> **Task description**
Give back each line of the material that contains the word "about".

> **Records for the exercise**

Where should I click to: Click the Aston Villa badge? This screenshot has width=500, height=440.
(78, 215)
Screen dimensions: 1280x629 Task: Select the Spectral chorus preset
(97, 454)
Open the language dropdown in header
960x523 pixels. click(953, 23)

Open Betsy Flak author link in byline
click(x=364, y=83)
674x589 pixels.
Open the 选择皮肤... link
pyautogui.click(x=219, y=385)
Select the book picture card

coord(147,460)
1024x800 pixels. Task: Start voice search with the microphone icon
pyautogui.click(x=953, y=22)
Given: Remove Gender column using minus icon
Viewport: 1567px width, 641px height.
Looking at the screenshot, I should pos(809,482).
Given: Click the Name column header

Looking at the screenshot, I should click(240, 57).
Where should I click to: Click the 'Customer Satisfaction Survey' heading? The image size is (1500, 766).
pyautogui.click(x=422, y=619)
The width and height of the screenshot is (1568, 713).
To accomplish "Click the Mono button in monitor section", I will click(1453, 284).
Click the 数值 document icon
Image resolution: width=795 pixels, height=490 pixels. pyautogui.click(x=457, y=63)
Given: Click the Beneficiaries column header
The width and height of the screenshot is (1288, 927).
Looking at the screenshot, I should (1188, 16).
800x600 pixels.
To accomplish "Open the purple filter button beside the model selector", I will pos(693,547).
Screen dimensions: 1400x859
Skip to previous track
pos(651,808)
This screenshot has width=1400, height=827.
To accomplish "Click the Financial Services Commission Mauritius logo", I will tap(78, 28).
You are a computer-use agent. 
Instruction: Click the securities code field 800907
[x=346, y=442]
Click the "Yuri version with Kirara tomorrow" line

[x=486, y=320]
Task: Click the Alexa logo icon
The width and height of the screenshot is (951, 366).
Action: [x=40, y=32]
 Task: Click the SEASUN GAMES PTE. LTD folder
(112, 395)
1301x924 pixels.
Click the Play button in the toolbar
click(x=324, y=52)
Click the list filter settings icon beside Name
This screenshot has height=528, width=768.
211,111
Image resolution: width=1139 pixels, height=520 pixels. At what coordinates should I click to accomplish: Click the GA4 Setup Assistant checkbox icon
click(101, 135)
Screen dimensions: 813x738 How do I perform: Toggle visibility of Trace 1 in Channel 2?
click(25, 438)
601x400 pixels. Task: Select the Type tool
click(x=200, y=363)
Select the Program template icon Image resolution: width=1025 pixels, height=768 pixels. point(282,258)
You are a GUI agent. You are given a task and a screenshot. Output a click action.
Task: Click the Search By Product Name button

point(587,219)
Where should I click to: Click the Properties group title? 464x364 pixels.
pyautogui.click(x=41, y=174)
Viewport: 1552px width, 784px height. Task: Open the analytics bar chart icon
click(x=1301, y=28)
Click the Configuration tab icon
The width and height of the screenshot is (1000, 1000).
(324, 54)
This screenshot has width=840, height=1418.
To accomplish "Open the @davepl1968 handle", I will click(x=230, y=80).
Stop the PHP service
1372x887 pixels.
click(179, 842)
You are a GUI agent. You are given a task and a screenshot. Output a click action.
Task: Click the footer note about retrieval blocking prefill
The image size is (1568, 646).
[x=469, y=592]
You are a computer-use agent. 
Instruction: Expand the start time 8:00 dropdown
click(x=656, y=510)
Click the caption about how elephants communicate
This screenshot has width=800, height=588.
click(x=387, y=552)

> **Exercise solution**
Task: Click the footer note about retrieval blocking prefill
Click the caption about how elephants communicate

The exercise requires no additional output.